> ACTION ITEM
Beginning at the line that contains "The image size is (997, 402)." and ending at the last line of the entries, write out each line exactly; include nothing outside that span.

START RECORDS SHOWN

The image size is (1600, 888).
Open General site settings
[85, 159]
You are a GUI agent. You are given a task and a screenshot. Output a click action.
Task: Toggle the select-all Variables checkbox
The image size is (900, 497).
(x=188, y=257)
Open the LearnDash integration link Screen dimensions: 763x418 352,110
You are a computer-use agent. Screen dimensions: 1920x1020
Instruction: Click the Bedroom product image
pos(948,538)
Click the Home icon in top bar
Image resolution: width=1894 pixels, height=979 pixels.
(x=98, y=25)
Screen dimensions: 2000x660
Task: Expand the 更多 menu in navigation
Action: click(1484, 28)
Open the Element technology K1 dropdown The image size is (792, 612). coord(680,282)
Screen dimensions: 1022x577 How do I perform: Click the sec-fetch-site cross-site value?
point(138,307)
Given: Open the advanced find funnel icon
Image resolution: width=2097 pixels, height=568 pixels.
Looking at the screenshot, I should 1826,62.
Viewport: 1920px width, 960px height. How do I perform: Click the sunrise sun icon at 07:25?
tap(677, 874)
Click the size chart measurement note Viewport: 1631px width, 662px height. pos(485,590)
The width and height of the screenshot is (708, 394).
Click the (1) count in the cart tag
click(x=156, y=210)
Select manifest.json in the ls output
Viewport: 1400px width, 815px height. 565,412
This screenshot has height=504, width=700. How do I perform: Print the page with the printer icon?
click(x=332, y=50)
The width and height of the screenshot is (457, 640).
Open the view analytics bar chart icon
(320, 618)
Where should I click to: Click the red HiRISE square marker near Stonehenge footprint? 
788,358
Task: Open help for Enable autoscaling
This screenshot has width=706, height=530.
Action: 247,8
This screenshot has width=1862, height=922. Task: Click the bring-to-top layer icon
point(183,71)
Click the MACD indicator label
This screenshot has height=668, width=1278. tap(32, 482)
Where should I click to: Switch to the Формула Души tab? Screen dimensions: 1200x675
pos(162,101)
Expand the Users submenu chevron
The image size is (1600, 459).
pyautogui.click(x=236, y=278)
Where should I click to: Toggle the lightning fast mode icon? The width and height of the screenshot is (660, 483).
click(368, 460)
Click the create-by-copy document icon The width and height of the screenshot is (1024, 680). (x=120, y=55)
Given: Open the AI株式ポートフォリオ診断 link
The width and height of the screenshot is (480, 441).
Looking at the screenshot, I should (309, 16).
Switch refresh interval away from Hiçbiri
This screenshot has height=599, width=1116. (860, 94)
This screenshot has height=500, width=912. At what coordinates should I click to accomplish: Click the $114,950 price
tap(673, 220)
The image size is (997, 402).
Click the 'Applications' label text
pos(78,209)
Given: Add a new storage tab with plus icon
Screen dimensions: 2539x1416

END RECORDS SHOWN

> FINISHED TASK
The image size is (997, 402).
Click the 'Applications' label text
pos(78,209)
Given: Add a new storage tab with plus icon
Screen dimensions: 2539x1416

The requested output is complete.